Afinal, o tricampeonato falhado resulta da opção errada do treinador! E se o treinador, que é um broeiro, não faz nada sem o aval do grande gestor, quem terá sido o javali que entrou em modo "esta merda é toda nossa" e "até com a equipa b os comemos"? O objectivo primordial não foi sempre o tricampeonato? Se o Fariolli é o treinador inteligente o que será o orelhudo que aproveitava as conferencias de imprensa do italiano para comer uma canja? O que pensarão a medialivre e o seboso Bernardete que, desde que o Rafa os fecundou a todos, apontaram baterias ao (João) Pinheiro e ao (Pedro) Ramalho que se recusaram a vergar? Com uma celebração tão intensa o orelhudo de Mirandela, mesmo com cara de enterro, suportou estoicamente o palrear do sapo-mor. Mas notou-se que o inchaço já não é o de duas/três semanas atrás. E como vem aí o Guimarães, se a pica não for a mesma, pelo menos que os níveis de bazofia não abrandem.

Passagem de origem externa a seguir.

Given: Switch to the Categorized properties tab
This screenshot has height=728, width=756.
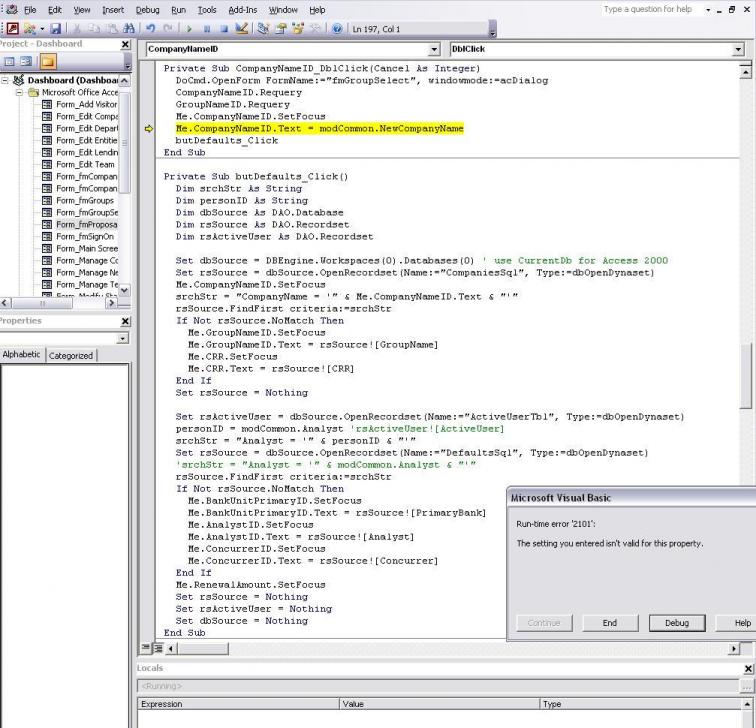Looking at the screenshot, I should point(70,355).
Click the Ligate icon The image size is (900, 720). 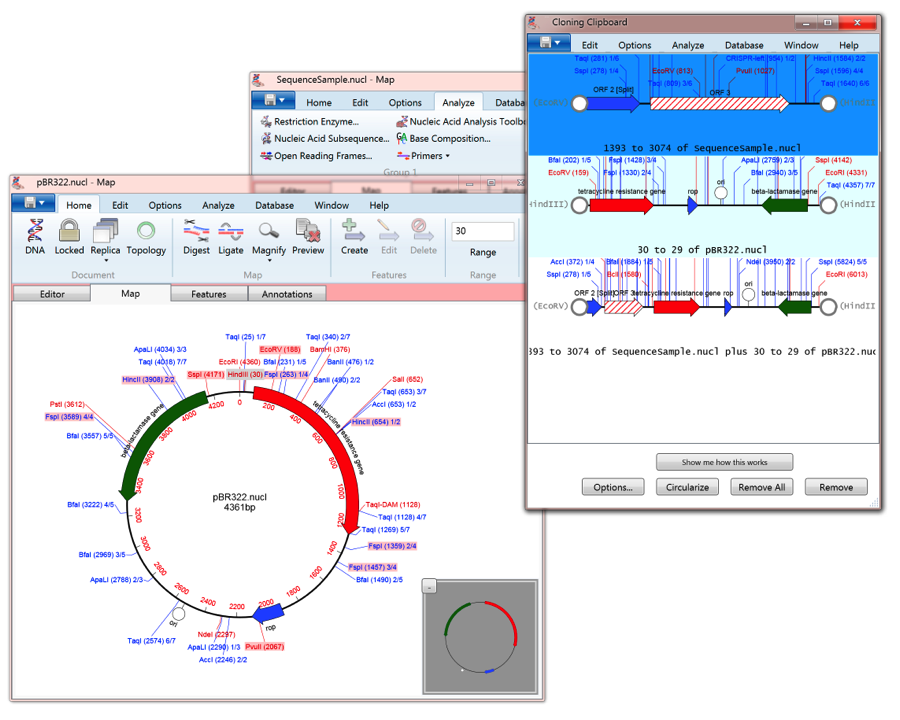[x=231, y=237]
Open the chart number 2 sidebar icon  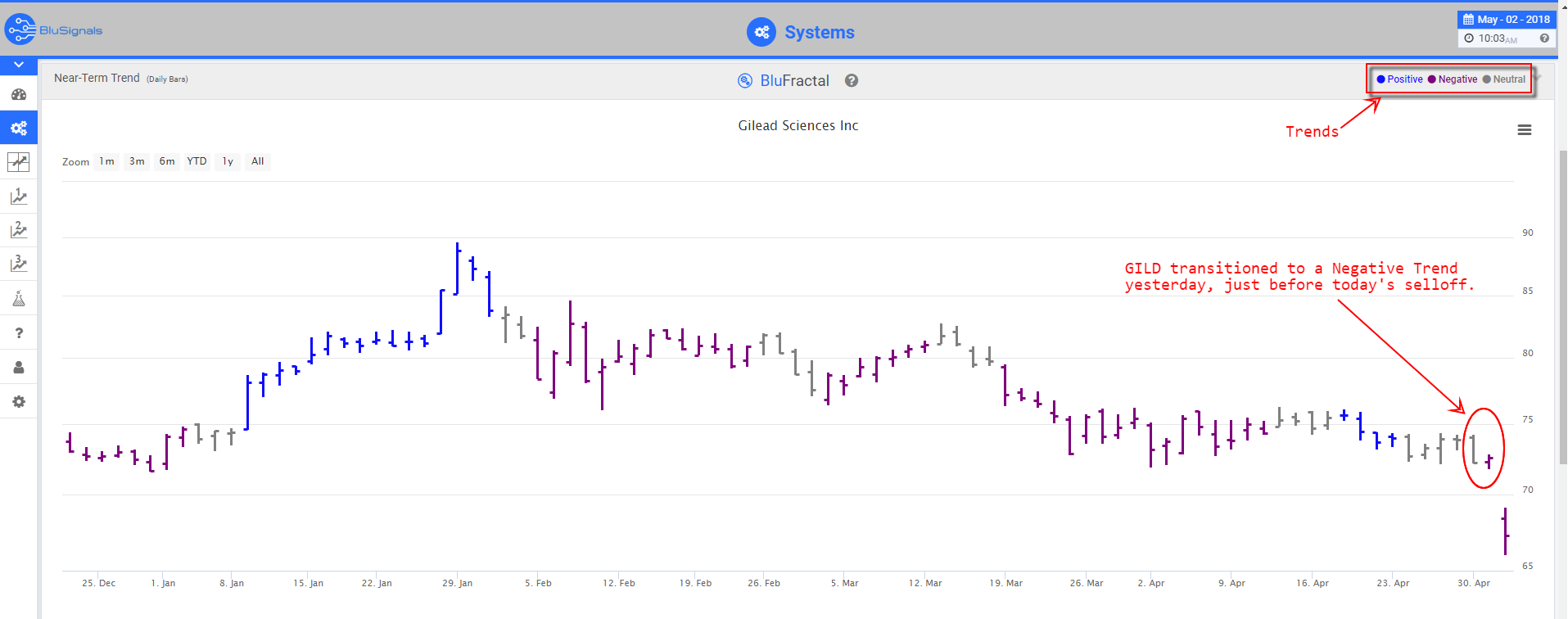click(x=19, y=230)
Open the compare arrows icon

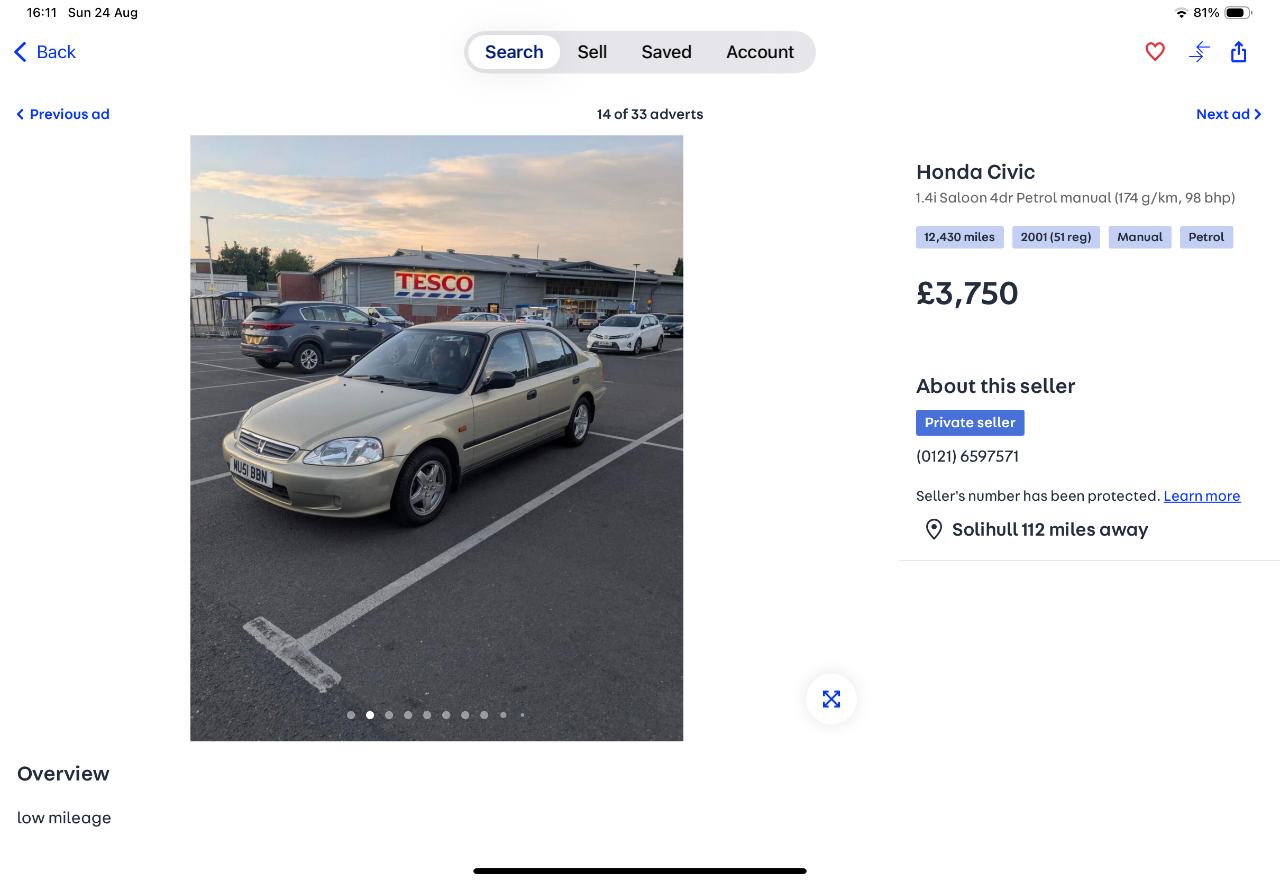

Costinha fala muito (de tudo) e não diz nada. No uso da palavra é medianamente dotado, na explanação de ideias sempre foi um zero à esquerda e na condição de especialista da especialidade é especialmente enfadonho. Veste-se como um pavão armado e não há canal que não dispute a sua sapiência! Desde que o seu Nacional apanhou 10-0 do Benfica de Bruno Lage aumentou largamente a aura de sobredotado! Assim são os especialistas da especialidade. Sabem tudo de bola. Dominam construção de planteis, contratações, dispensas de jogadores, tiram de letra tácticas, conceitos, estratégias, treino invisível, 11 inicial, timing das substituições e conhecimento dos adversários. Nada lhes escapa com o microfone à frente. Alguns destes cientistas da bola nunca pisaram um relvado na vida. Outros, ex-jogadores como Costinha, têm um currículo horripilante ou somente uma menção de «treinador» em sites da especialidade.
O sapo Costinha vai orientar o Oriental! O especialista da especialidade vai passar os próximos tempos (suspeito que curtos) a provar as suas certezas na 1.ª divisão distrital de Lisboa. Será o quinto clube, depois de passagens por Beira-Mar (12 jogos, 2 vitórias), Paços de Ferreira (14 jogos, 2 vitórias), Académica (6º lugar atrás do Benfica B) e Nacional (87 jogos 31 vitórias, descida de divisão e despedimento na segunda liga pelo meio). Exposto à realidade em breve recuperará a bazófia e fatos caros num programa bota-abaixo da especialidade.
Unai Emery, treinador do Aston Villa, gostou muito do Pinheiro mas arrasou Tiago (moedas) Martins como VAR. Ora se há coisas na vida que eu concordo a 100% é na filha da putice congénita do moedas. É um crápula do apito. Sempre foi. Nos relvados ou atrás das câmaras Tiago moedas dá vómitos. Unai Emery não gostou que o moedas não alertasse Pinheiro para uma entrada assassina, lance para cartão vermelho não mostrado, que livrou o Nottingham Forest do amigo Bitó Pereira de ficar com menos um ainda na primeira parte. O que não diria Emery se fosse treinador do Benfica e visse o sapo a ignorar o pisão (na cabeça do Belotti) do grunho Matheus que deu a Taça de Portugal à potencia do Lumiar! E por aqui acaba a minha concordância com Emery. Se há treinador que as suas queixas são música para os meus ouvidos, Unai Emery, desde que o ladrão Felix Brych lhe ofereceu a Liga Europa que devia ser do Benfica, é um deles. O outro, Hans-Dieter Flick, que também arrasou recentemente o moedas, é outro. Sendo um crápula, Martins - duas vezes na vida - teve o condão de vergar dois treinadores que, só com a ajuda dos árbitros, venceram o Benfica. Nessa altura nenhum teve uma palavra de decoro.